As seen in Fig 8a, the treatment time is a crucial factor in determining the extent of liver damage. By delaying treatment by just 4 hours the damage extends from 40% to over 60% for the most common initial oxygen. Given the initial oxygen percent in the body, a physician can estimate the time since injury and diagnosis by comparing the peak levels of patient’s AST, ALT, and LDH levels upon diagnosis as displayed in Figs 5a, 6a and 7a. Similarly, if the approximate time of injury is known, comparing a patient’s peak biomarker levels as in Figs 5b, 6b and 7b, physicians can estimate the percent oxygen present in body after damage. Thus the information of initial oxygen percent, combined with the knowledge of treatment time is useful to predict if the patient’s liver damage has passed the critical 70% damage threshold for transplant, expediting the treatment process [26]. In the case, the threshold has likely been passed, the physician should start to look into the possibility of liver transplant and other forms of treatment.

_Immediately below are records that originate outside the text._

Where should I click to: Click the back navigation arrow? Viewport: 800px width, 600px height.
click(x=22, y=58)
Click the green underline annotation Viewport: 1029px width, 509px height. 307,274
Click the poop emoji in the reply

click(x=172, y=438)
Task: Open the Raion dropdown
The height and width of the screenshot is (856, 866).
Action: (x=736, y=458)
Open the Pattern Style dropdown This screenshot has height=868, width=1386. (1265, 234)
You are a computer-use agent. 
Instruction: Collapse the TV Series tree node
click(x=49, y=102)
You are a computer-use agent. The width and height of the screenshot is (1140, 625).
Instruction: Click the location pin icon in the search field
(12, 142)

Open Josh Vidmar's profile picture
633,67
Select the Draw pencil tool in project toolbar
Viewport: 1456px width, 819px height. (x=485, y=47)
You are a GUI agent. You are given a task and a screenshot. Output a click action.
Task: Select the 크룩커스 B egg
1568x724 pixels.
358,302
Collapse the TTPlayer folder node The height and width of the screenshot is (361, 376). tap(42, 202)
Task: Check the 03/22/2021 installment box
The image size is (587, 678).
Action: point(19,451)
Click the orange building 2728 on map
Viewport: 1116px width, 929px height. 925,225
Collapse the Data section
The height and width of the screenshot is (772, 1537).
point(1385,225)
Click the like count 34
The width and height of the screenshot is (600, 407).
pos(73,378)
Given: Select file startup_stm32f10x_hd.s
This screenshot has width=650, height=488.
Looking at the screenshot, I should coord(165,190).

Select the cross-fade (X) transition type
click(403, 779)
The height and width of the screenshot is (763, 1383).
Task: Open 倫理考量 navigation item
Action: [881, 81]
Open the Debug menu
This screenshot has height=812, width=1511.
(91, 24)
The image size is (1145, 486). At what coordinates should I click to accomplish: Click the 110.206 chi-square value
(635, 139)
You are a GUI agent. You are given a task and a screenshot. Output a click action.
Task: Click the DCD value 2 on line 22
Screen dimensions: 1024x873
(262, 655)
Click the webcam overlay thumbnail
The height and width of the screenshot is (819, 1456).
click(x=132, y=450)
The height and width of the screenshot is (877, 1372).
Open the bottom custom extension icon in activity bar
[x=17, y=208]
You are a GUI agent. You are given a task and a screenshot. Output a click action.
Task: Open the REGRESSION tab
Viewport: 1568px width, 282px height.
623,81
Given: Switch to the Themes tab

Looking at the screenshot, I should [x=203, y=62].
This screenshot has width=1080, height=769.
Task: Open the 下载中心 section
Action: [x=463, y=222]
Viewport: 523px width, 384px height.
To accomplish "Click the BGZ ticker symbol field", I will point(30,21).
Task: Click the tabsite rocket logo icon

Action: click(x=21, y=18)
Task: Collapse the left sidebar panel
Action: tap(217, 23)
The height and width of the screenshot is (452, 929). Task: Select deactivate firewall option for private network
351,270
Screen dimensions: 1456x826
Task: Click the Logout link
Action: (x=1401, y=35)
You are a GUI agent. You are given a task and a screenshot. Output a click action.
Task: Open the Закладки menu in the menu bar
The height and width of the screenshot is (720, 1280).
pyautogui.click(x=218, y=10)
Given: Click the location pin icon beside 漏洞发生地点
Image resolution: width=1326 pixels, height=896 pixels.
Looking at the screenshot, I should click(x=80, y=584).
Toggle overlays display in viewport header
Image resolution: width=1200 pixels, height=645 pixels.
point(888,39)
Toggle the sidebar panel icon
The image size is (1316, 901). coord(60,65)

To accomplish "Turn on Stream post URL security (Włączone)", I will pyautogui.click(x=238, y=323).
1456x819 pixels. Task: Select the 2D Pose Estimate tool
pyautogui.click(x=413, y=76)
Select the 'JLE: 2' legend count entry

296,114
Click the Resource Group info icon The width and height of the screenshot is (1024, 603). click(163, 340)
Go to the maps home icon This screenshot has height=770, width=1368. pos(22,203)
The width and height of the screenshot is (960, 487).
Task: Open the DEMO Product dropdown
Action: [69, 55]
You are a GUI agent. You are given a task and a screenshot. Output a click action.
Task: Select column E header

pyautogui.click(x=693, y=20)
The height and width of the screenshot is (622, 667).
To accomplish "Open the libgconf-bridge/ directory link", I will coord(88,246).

In spite of some practical clinical results from this modeling study, there are some limitations. In our present model, we only consider Ischaemic Hepatitis due to cardiac failure [2, 12]. In future, we aim to consider IH due to other reasons. Thus, in future studies there may be the relevancy of incorporating other forms of cell deaths (such as apoptosis [47]) apart from necrosis. Moreover, such an extended focus model in future studies will be helpful to understand the impact of reperfusion in patients.

It would be ideal to find a rate that is slow enough to reduce reperfusion damage but quick enough to prevent irreversible damage due to ischaemia. Additional biomarkers can be added to our existing model in order to generate spectrum of clinical conditions observed in patients. This can include bilirubin which observes a moderate spike in cases of IH, or the blood’s clotting factor. The clotting factor is related to the INR level, another common blood measurement for which many of our sources contains data. In spite of these limitations, this study provides a first starting point where systematic mechanisms for IH can be identified and thoroughly evaluated. However, since new parameters are described here to study the dynamics of hepatocytes, there is strong need for relevant data, which is currently missing from empirical literature, to parameterize the model more rigorously.